A role for CD4 ⁺CD25 ⁺ regulatory T cells (Tregs) in the control of allergic diseases has been postulated. We developed a mouse model in which anaphylaxis is induced in SJL mice by immunization and challenge with the fragment of self myelin proteolipid protein (PLP) _139-151 that is not expressed in the thymus, but not with fragment 178-191 of the same protein, that is expressed in the thymus. In this study, we show that resistance to anaphylaxis is associated with naturally occurring CD4 ⁺CD25 ⁺ Tregs specific for the self peptide expressed in the thymus.

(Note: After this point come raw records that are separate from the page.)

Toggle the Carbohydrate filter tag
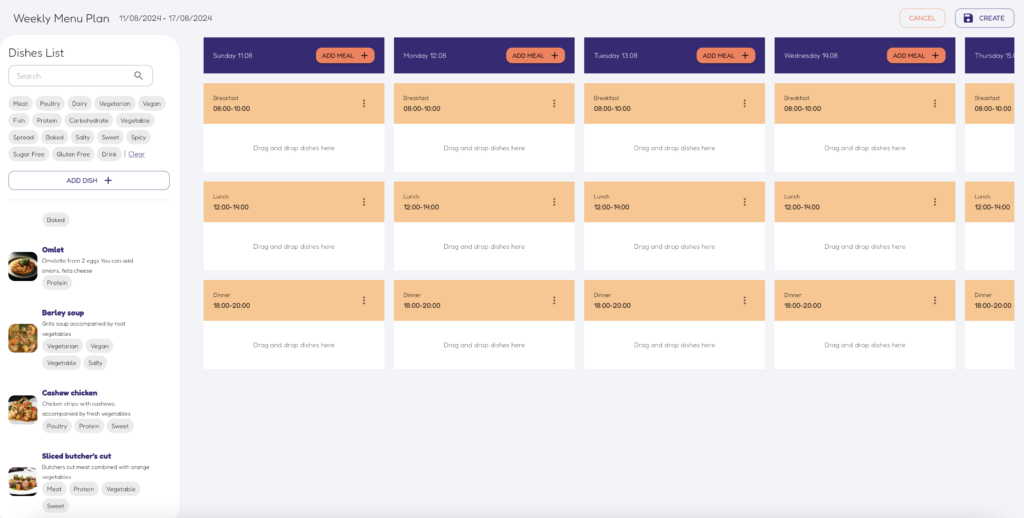This screenshot has height=518, width=1024. tap(89, 120)
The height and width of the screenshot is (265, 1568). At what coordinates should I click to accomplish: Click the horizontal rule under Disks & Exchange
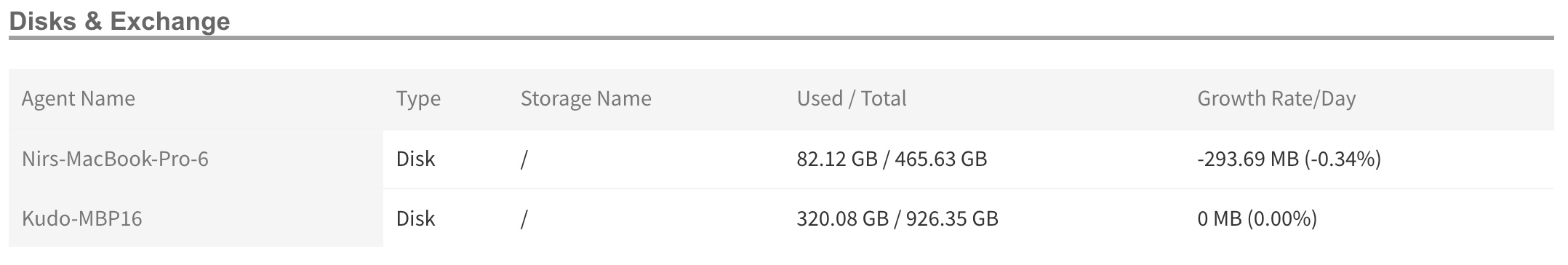(x=781, y=38)
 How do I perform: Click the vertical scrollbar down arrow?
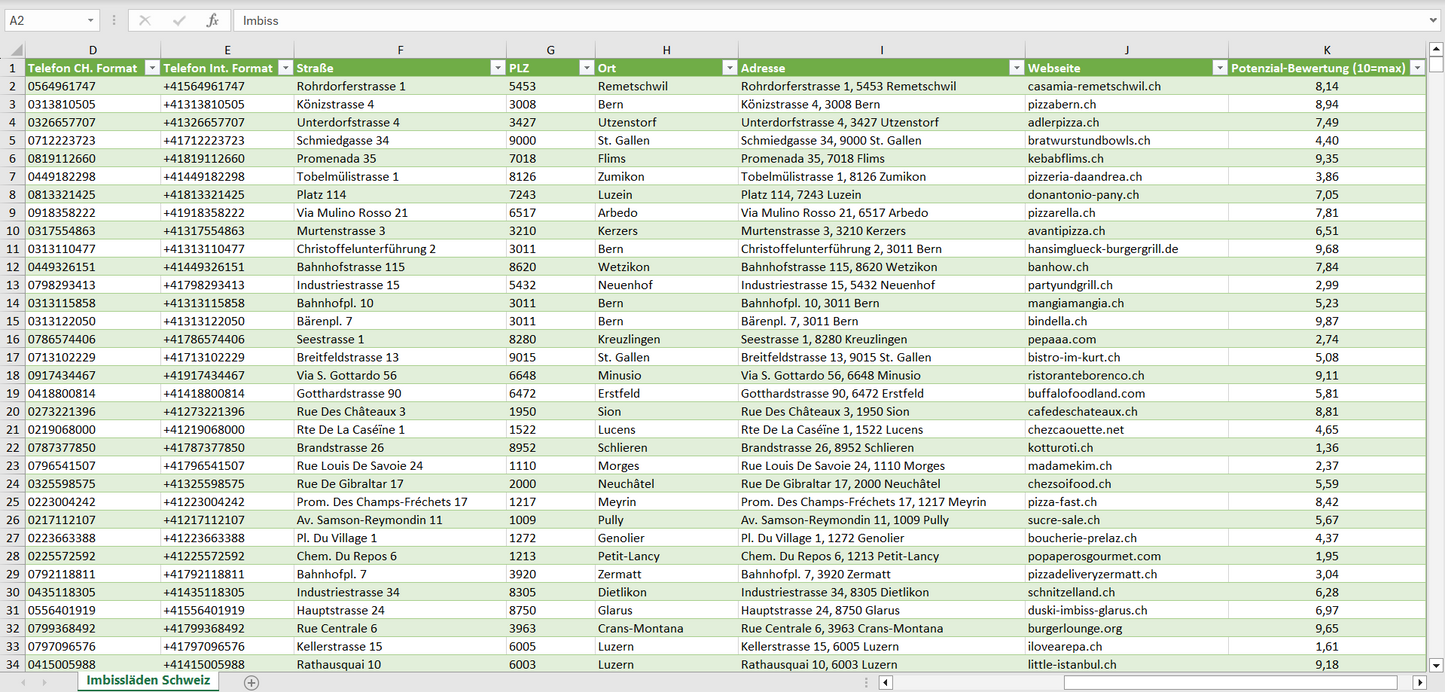(x=1436, y=664)
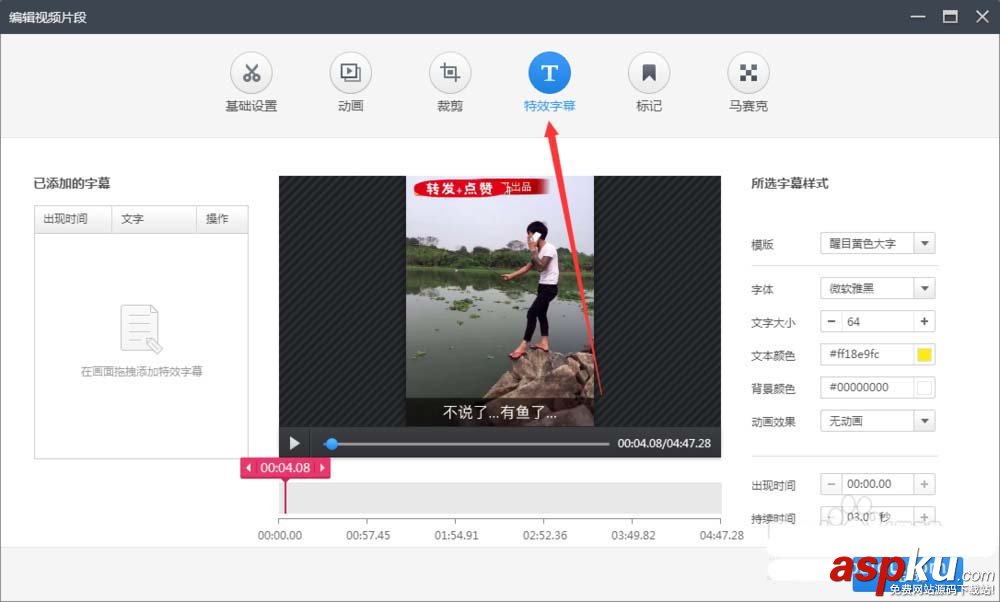The image size is (1000, 602).
Task: Click the 操作 column header
Action: pyautogui.click(x=219, y=219)
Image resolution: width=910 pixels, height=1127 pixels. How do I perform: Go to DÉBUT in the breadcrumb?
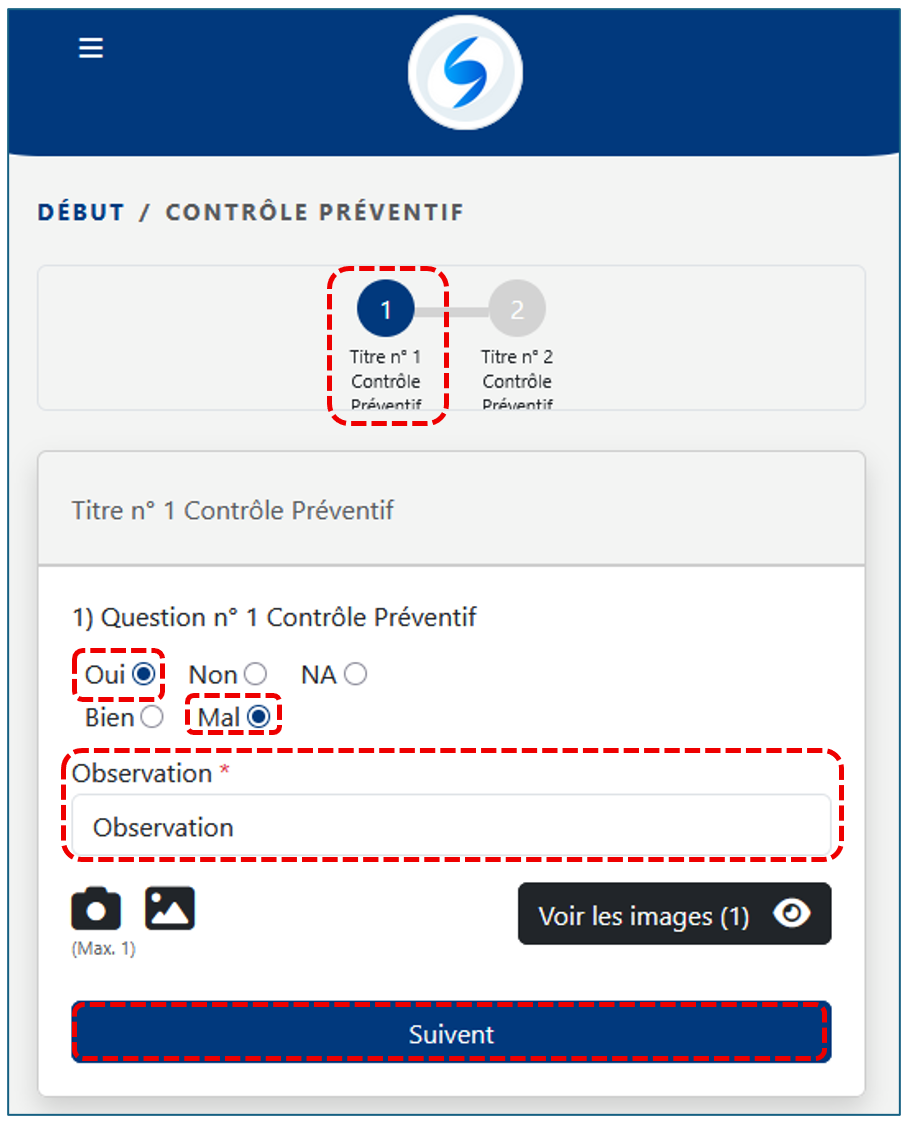tap(81, 213)
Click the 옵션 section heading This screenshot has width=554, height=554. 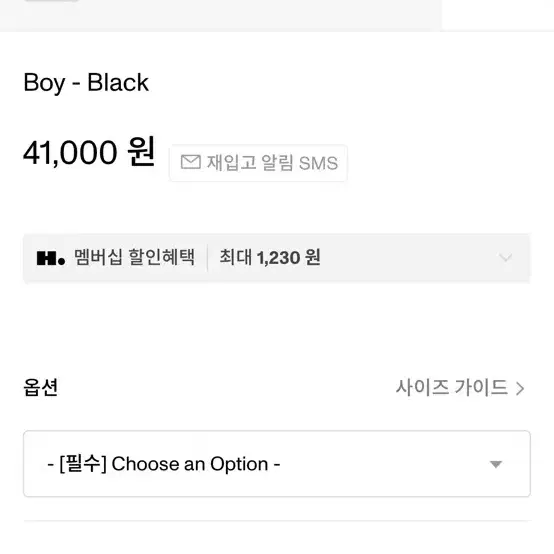[41, 388]
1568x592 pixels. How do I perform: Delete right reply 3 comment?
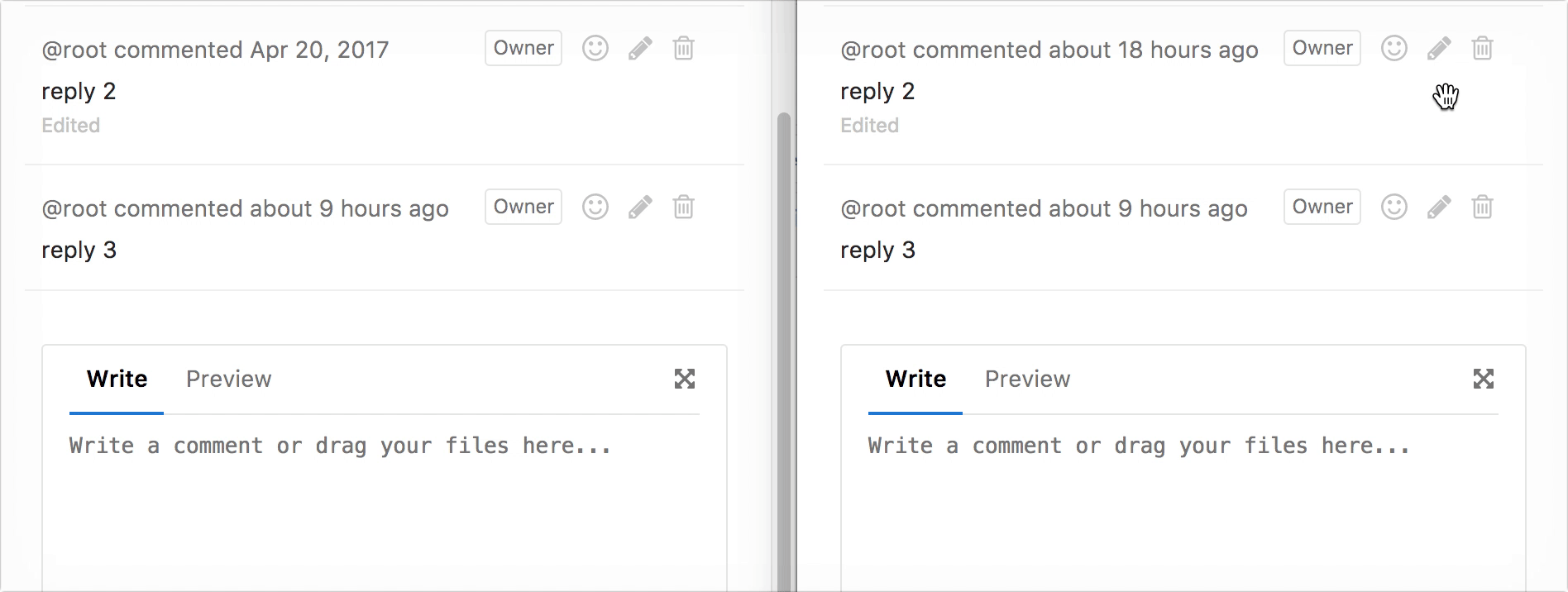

These cells increase Foxp3 expression upon Ag stimulation and suppress peptide-induced proliferation of CD4 ⁺CD25 ^- effector T cells. Depletion of Tregs with anti-CD25 in vivo significantly diminished resistance to anaphylaxis to PLP _178-191, suggesting an important role for CD4 ⁺CD25 ⁺ Tregs in preventing the development of allergic responses to this thymus-expressed peptide. These data indicate that naturally occurring CD4 ⁺CD25 ⁺ Tregs specific for a peptide expressed under physiological conditions in the thymus are able to suppress the development of a systemic allergic reaction to self.